## TASK OBJECTIVE
Reproduce verbatim the part of the records that opens with the line containing "coordinates (74, 234)." and closes with the line containing "The width and", including both of those lines.

## DATA EXTRACT
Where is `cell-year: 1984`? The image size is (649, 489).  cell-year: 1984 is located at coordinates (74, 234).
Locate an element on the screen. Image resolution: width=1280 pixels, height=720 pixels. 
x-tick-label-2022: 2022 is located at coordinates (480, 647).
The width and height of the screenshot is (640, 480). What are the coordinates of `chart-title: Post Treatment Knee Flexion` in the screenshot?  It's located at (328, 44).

--

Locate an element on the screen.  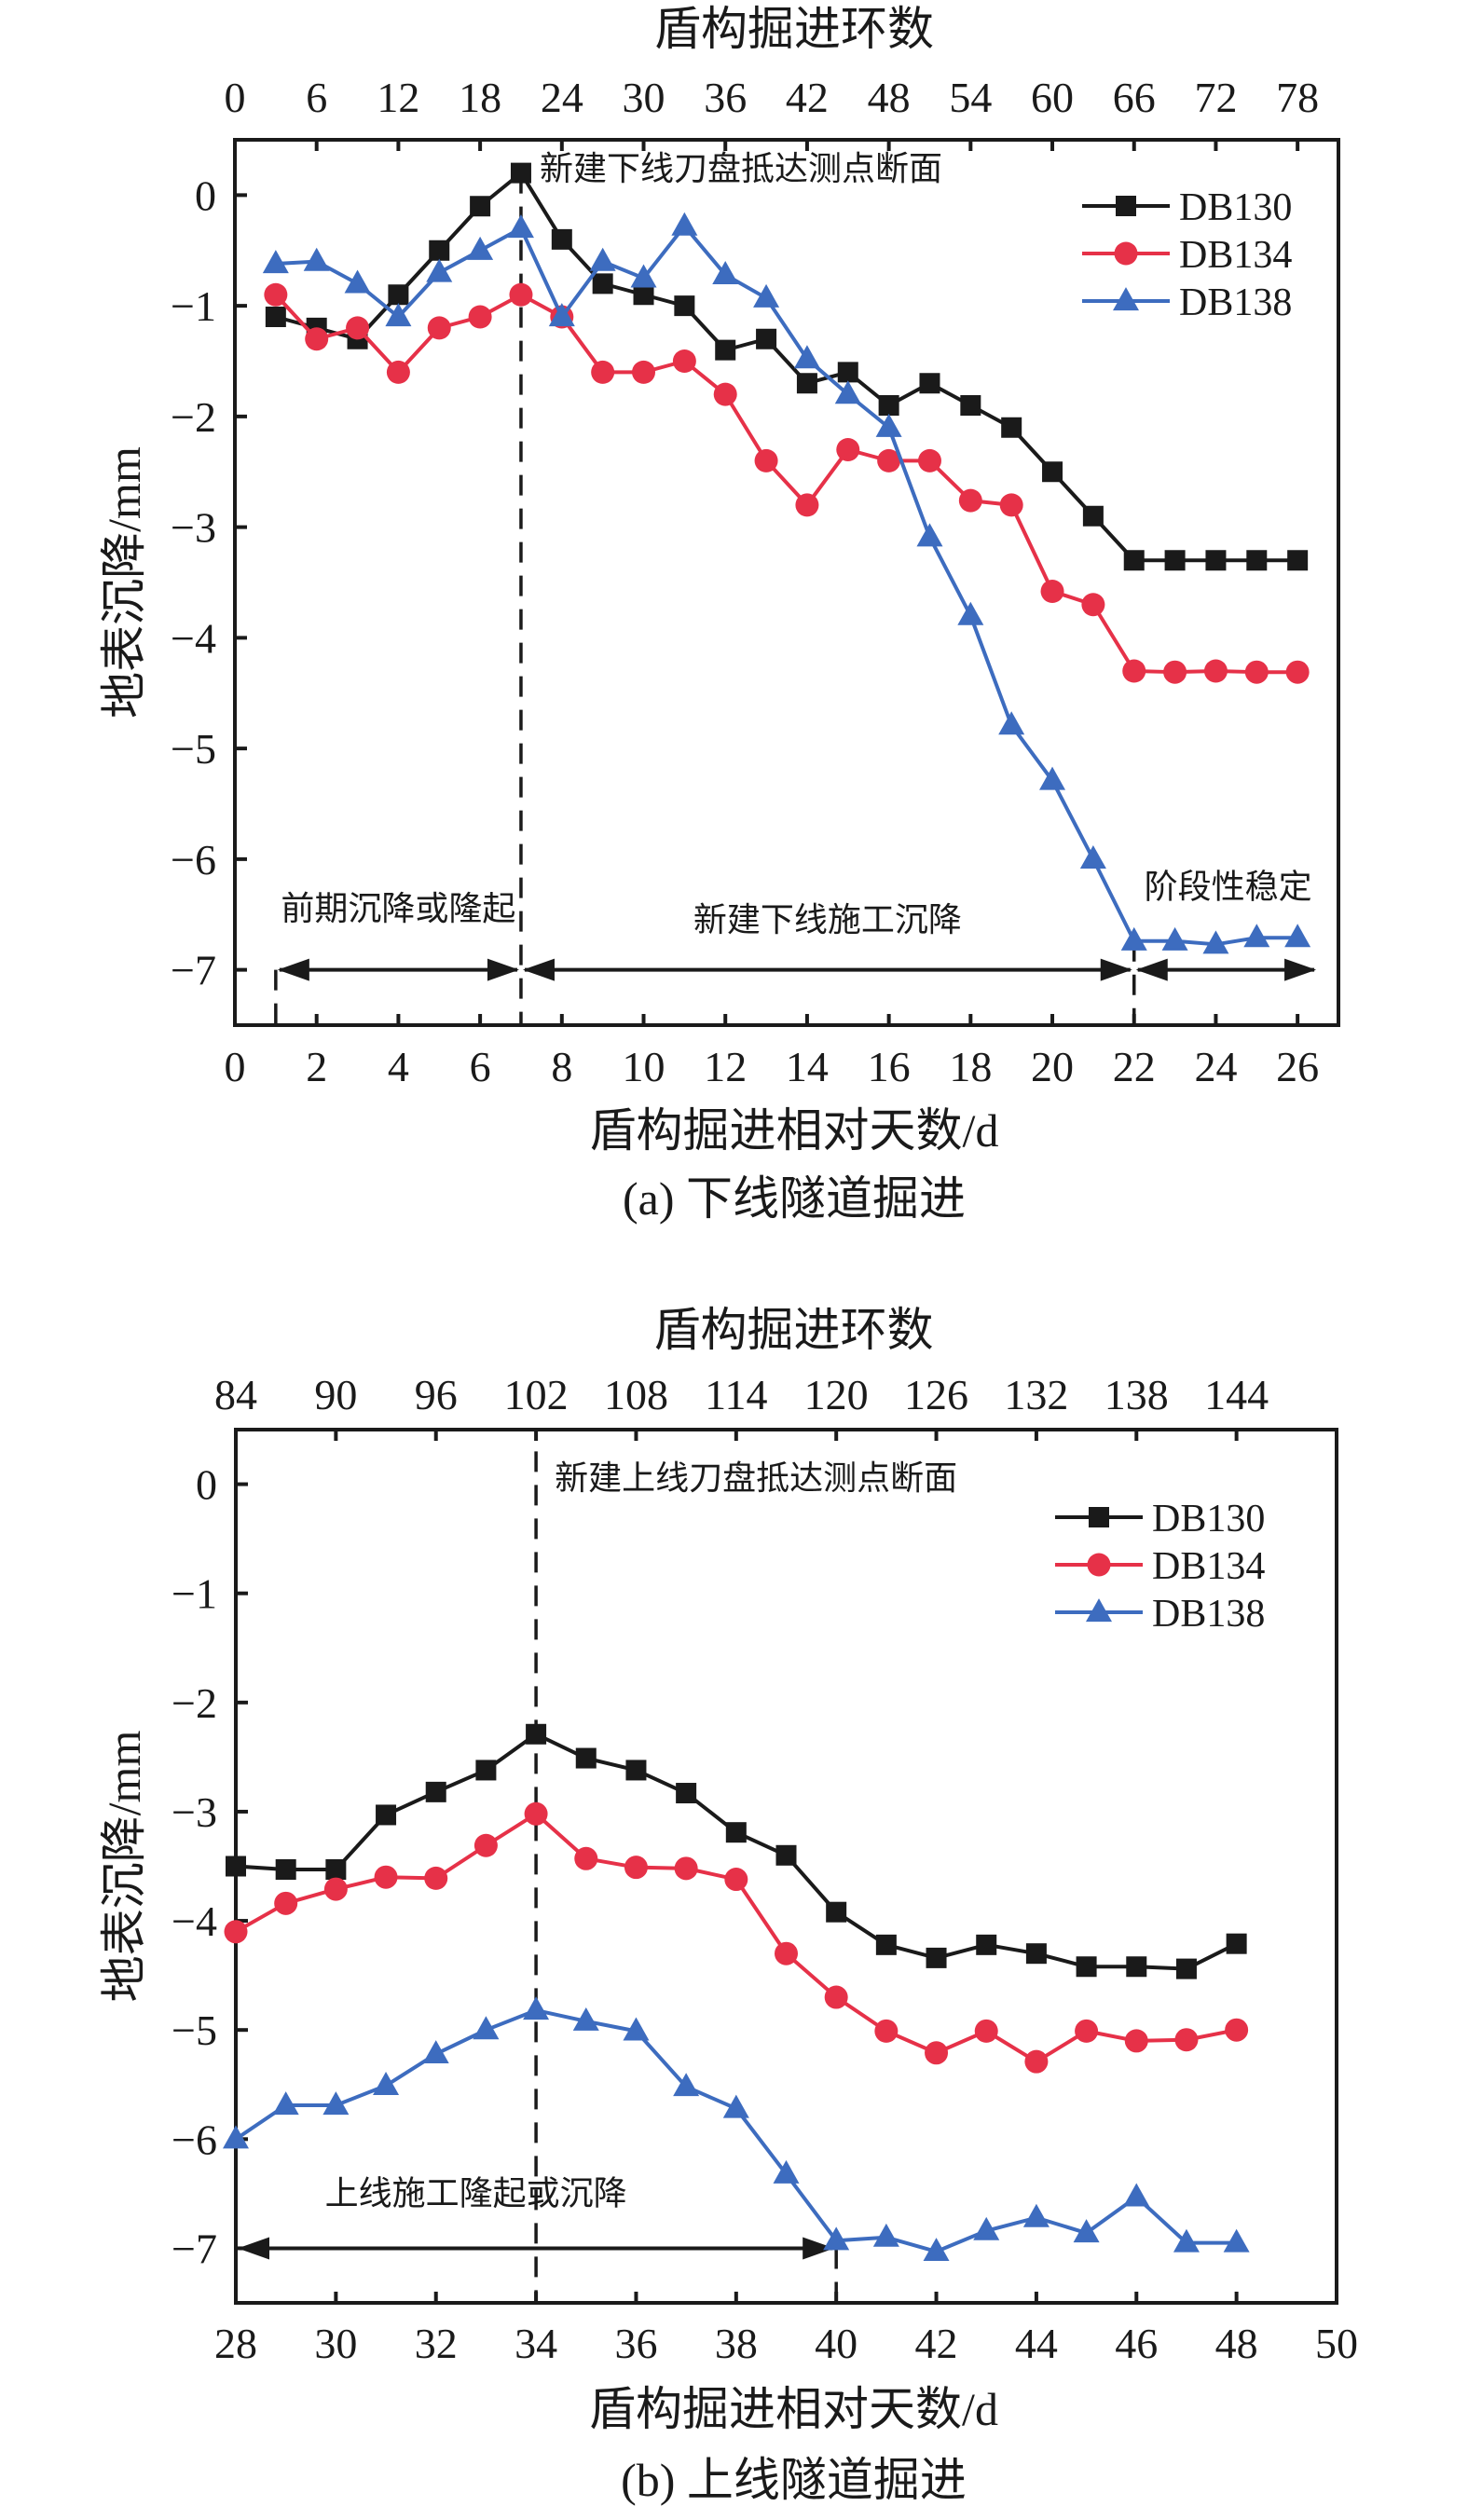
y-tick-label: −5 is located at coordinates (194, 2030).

## SOLUTION TO THIS TASK
Where is `cell-year: 1984`? The image size is (649, 489).  cell-year: 1984 is located at coordinates (74, 234).
Locate an element on the screen. Image resolution: width=1280 pixels, height=720 pixels. 
x-tick-label-2022: 2022 is located at coordinates (480, 647).
The width and height of the screenshot is (640, 480). What are the coordinates of `chart-title: Post Treatment Knee Flexion` in the screenshot?  It's located at (328, 44).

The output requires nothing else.